■ The task
Retype every one of the records below word for word, leaving out the pictures.

Segment Start: Source data

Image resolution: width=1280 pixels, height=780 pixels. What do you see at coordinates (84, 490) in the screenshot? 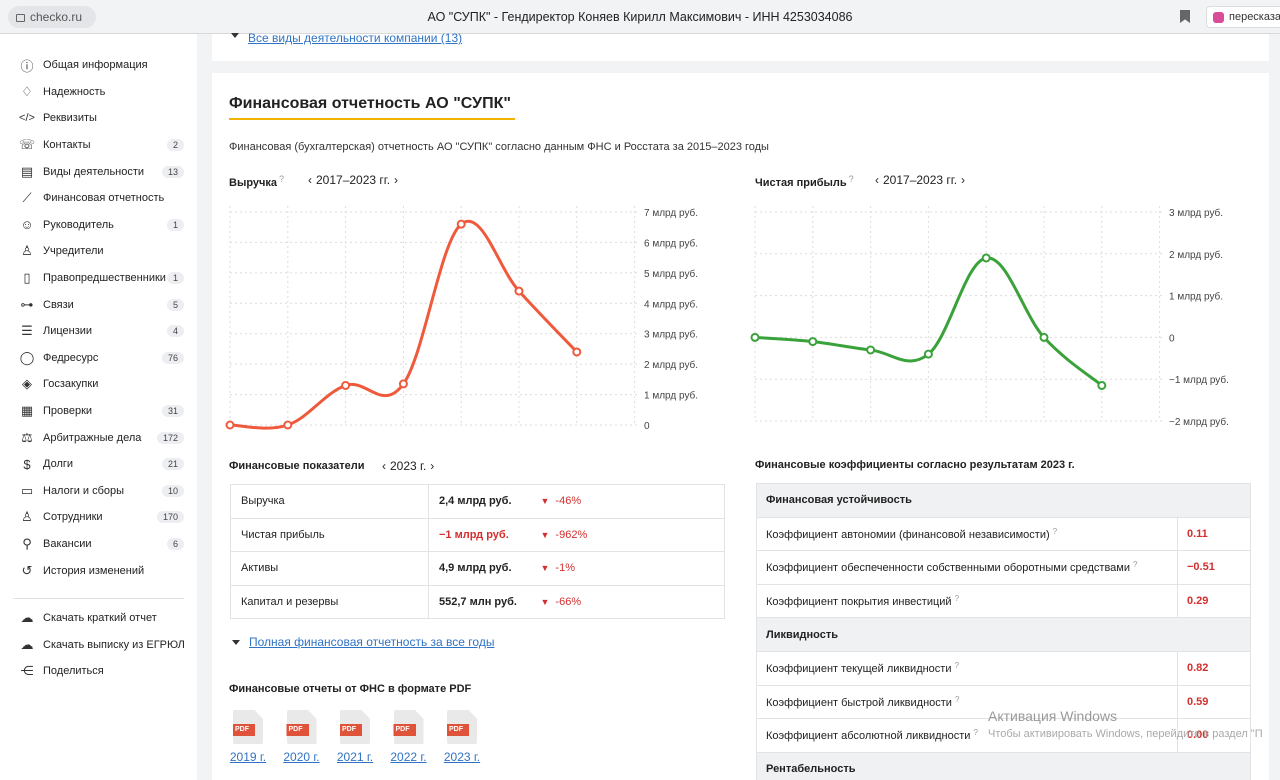
I see `sidebar-item-label: Налоги и сборы` at bounding box center [84, 490].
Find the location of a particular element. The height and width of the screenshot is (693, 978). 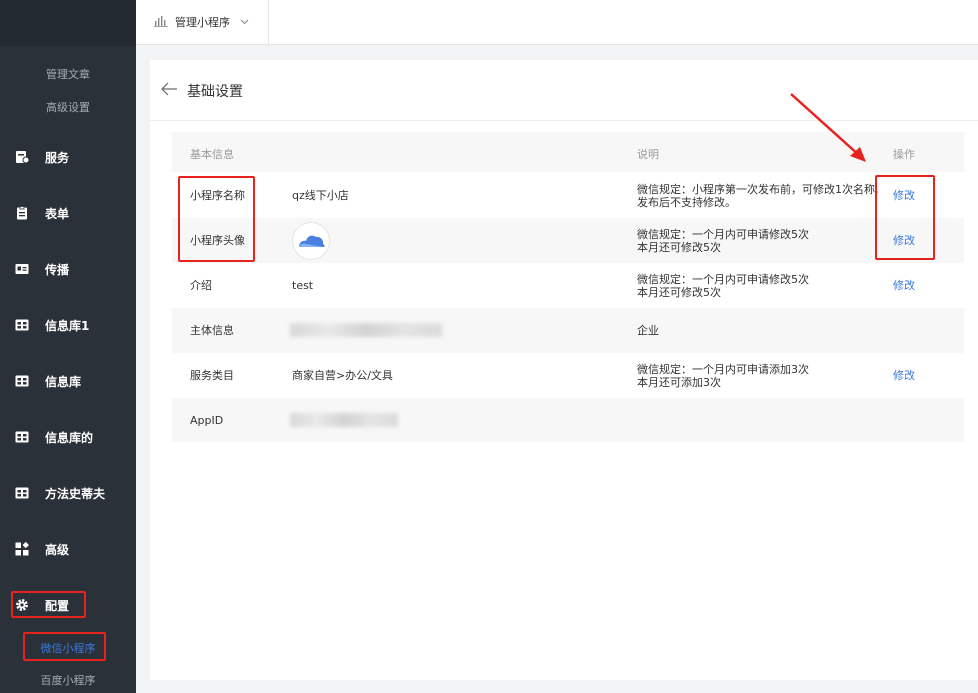

row-label: AppID is located at coordinates (207, 420).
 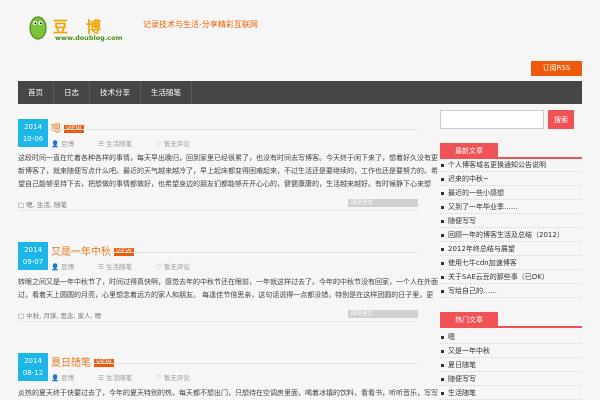 What do you see at coordinates (511, 179) in the screenshot?
I see `list-item: 迟来的中秋~` at bounding box center [511, 179].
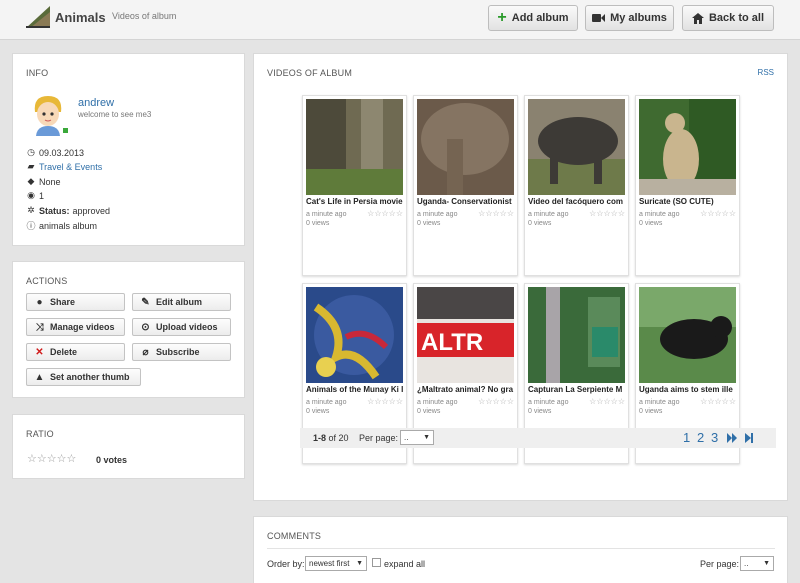 This screenshot has height=583, width=800. Describe the element at coordinates (50, 182) in the screenshot. I see `album-tags: None` at that location.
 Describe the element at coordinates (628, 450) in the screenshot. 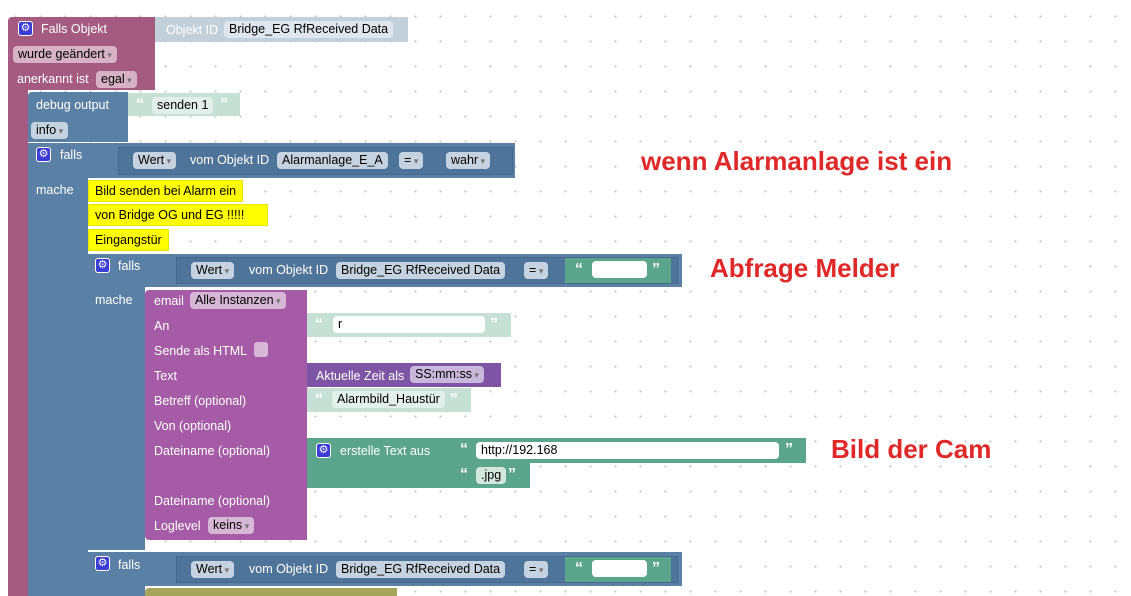

I see `url-input: http://192.168` at that location.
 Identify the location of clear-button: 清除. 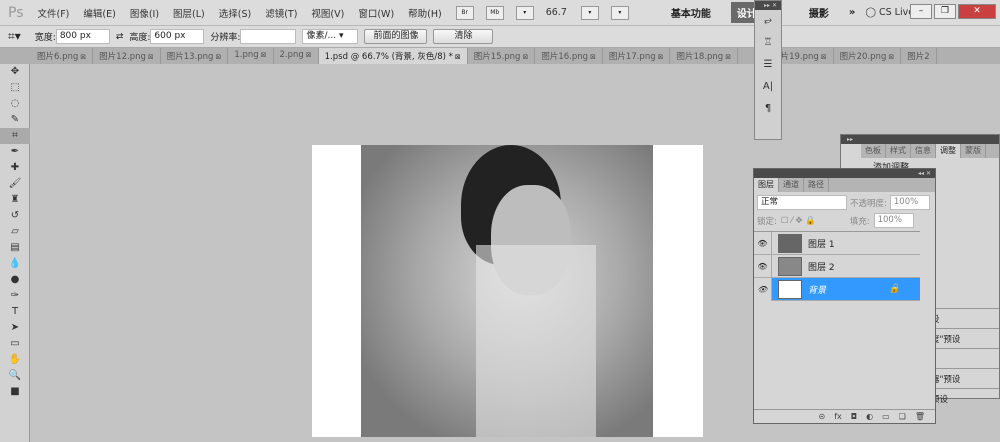
(464, 36).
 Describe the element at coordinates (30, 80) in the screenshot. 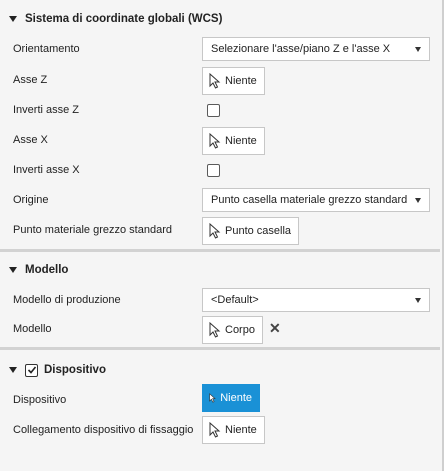

I see `z-axis-label: Asse Z` at that location.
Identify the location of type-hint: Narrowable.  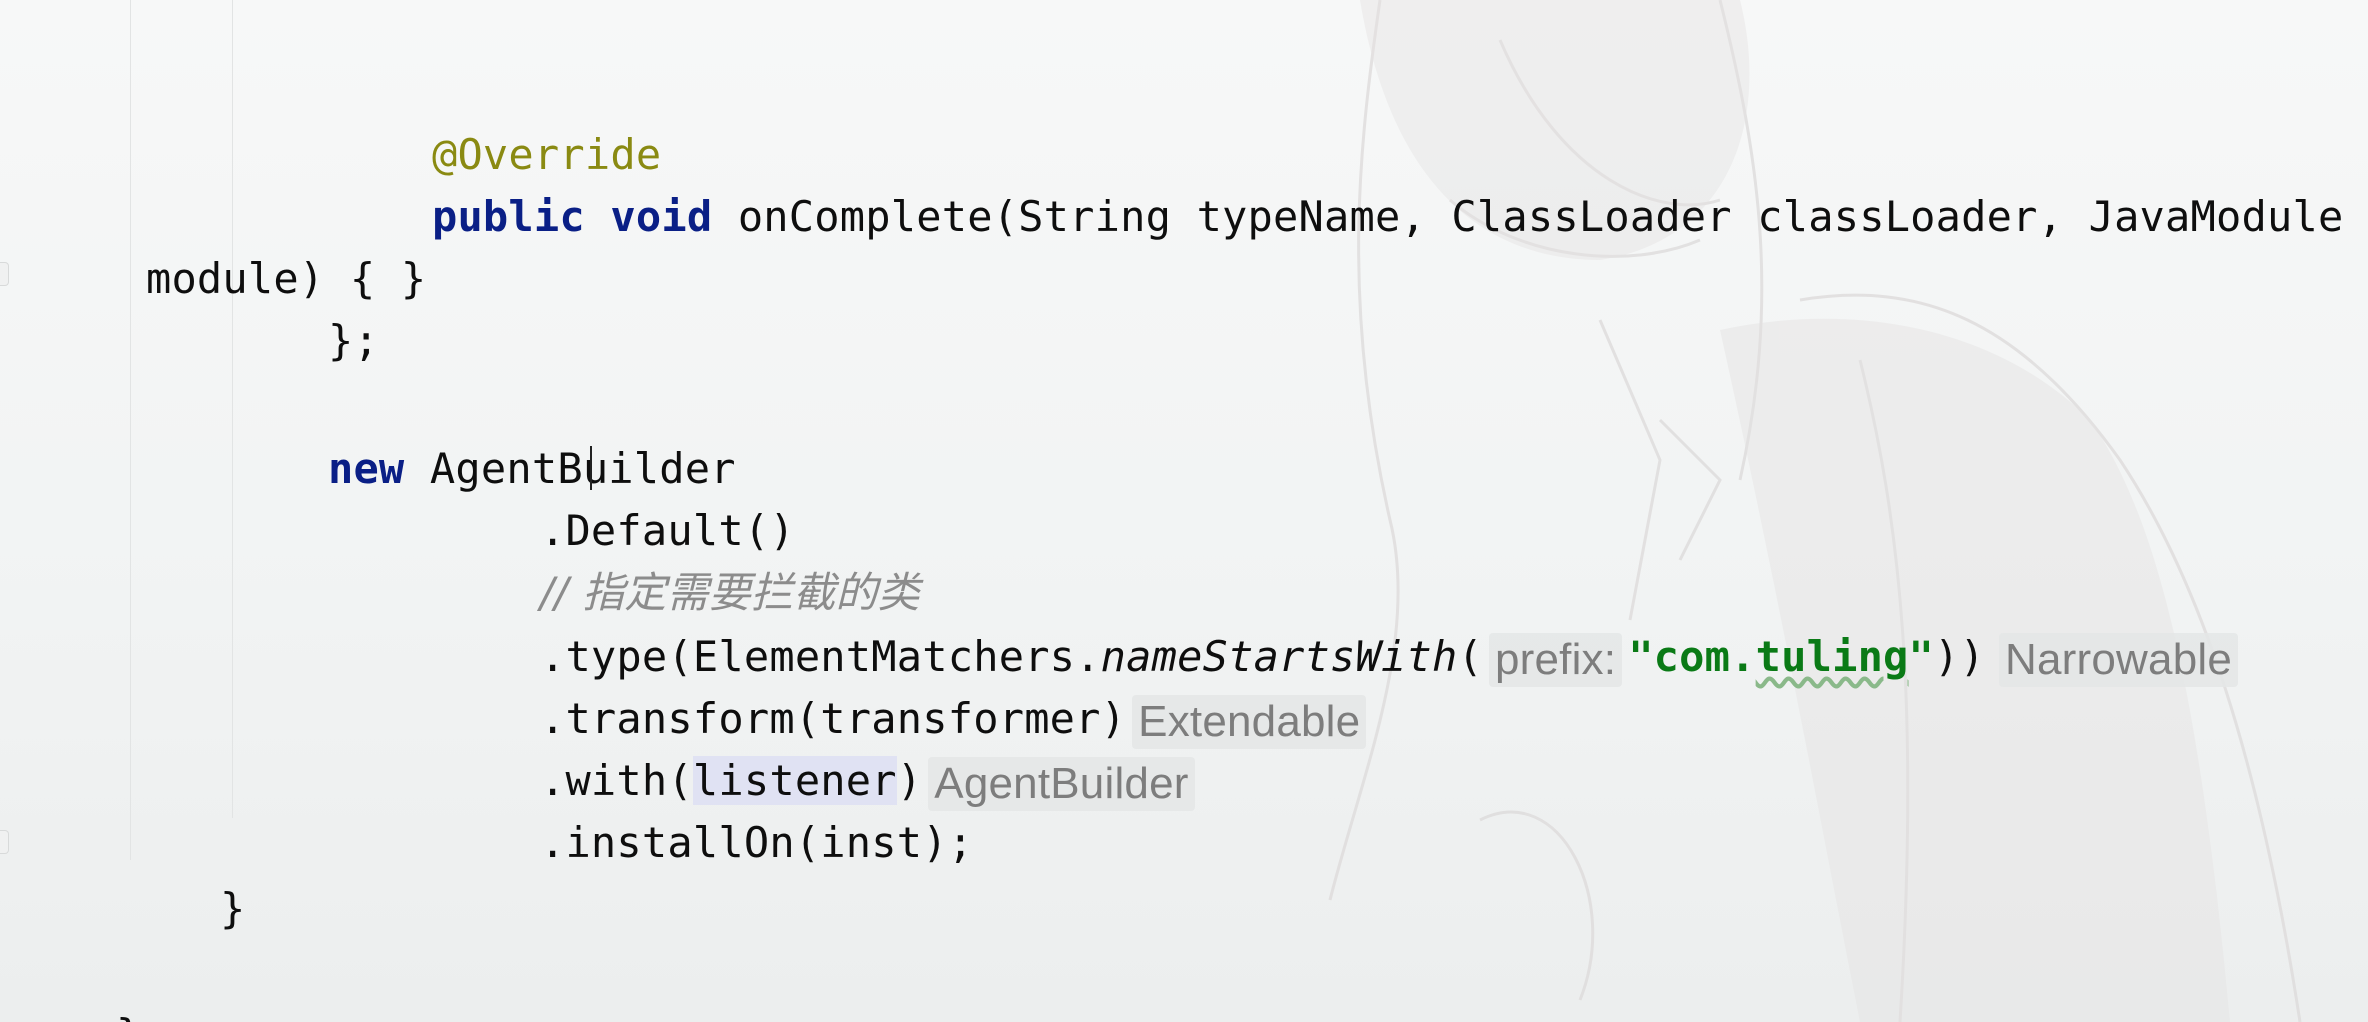
(2119, 660).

Segment End: Source data

■ Answer area
Image resolution: width=1280 pixels, height=780 pixels. What do you see at coordinates (84, 490) in the screenshot? 
I see `sidebar-item-label: Налоги и сборы` at bounding box center [84, 490].
Find the location of a particular element. The height and width of the screenshot is (693, 978). 

row-label: AppID is located at coordinates (207, 420).
  What do you see at coordinates (511, 179) in the screenshot?
I see `list-item: 迟来的中秋~` at bounding box center [511, 179].
 This screenshot has height=583, width=800. Describe the element at coordinates (50, 182) in the screenshot. I see `album-tags: None` at that location.
 Describe the element at coordinates (628, 450) in the screenshot. 

I see `url-input: http://192.168` at that location.
 Identify the location of clear-button: 清除. 
(464, 36).
 Describe the element at coordinates (30, 80) in the screenshot. 

I see `z-axis-label: Asse Z` at that location.
Identify the location of type-hint: Narrowable.  
(2119, 660).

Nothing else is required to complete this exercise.